Document excerpt »
BEGIN

I’m getting used to my new kitchen and have been doing a lot of good cooking with my hodgepodge collection of kitchen things.  Things are smaller though.  The oven is more narrow that ones back in the states, and we only have space for an under the counter fridge.  These things I am getting used to.  I think we can make a smaller fridge work, and probably the oven too.  But my oven isn’t marked with the temperatures, not even in Celsius (not that I have any idea yet how those numbers relate to a temperature)!  Instead, it is marked 1-9.  1-9?!  What does this mean?  I mean, I’ve figured it out well enough to roast some vegetables.  But you can kinda estimate on that.  Do I want hot hot, medium hot, or a cooler oven for a longer roast.  Baking though, this is another issue.

END

Data excerpt »

BEGIN

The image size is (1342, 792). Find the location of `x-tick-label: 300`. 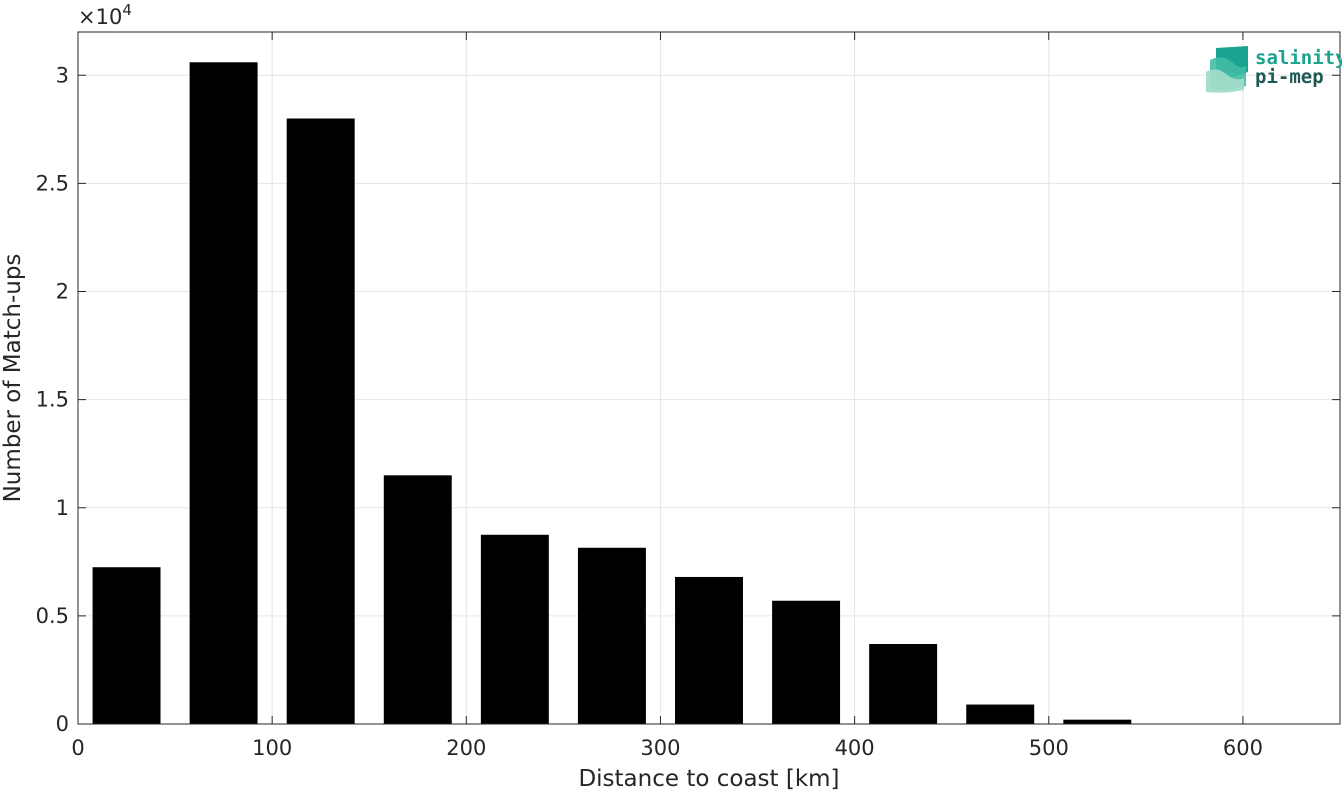

x-tick-label: 300 is located at coordinates (660, 748).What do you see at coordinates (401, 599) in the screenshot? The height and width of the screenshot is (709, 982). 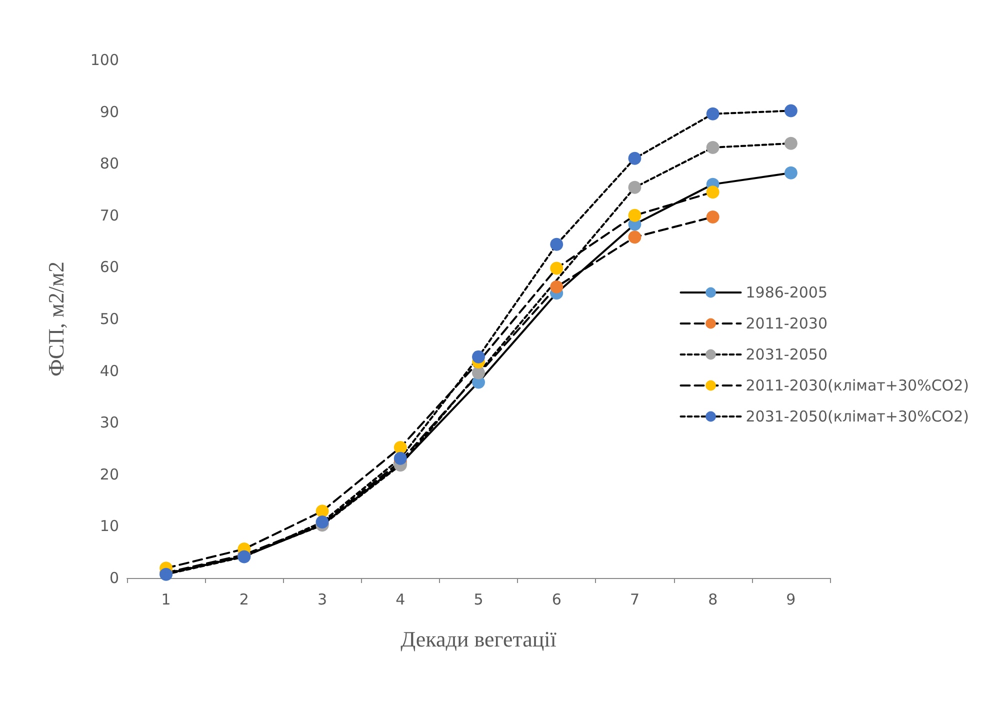 I see `x-tick-label: 4` at bounding box center [401, 599].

END

Exercise set »
A – Decide whether each statement agrees with the kitchen passage, answering yes or no and quoting the deciding words: (i) The new oven is wider than ovens back in the states. (ii) The oven is marked 1-9 instead of with temperatures. (iii) The writer has roasted vegetables in the oven.
B – Quote the kitchen passage word for word, everything from "I’m getting used" down to "is another issue.".

Answers to each task »
A –
(i) No: "The oven is more narrow that ones back in the states"
(ii) Yes: "Instead, it is marked 1-9."
(iii) Yes: "I’ve figured it out well enough to roast some vegetables."

B –
I’m getting used to my new kitchen and have been doing a lot of good cooking with my hodgepodge collection of kitchen things.  Things are smaller though.  The oven is more narrow that ones back in the states, and we only have space for an under the counter fridge.  These things I am getting used to.  I think we can make a smaller fridge work, and probably the oven too.  But my oven isn’t marked with the temperatures, not even in Celsius (not that I have any idea yet how those numbers relate to a temperature)!  Instead, it is marked 1-9.  1-9?!  What does this mean?  I mean, I’ve figured it out well enough to roast some vegetables.  But you can kinda estimate on that.  Do I want hot hot, medium hot, or a cooler oven for a longer roast.  Baking though, this is another issue.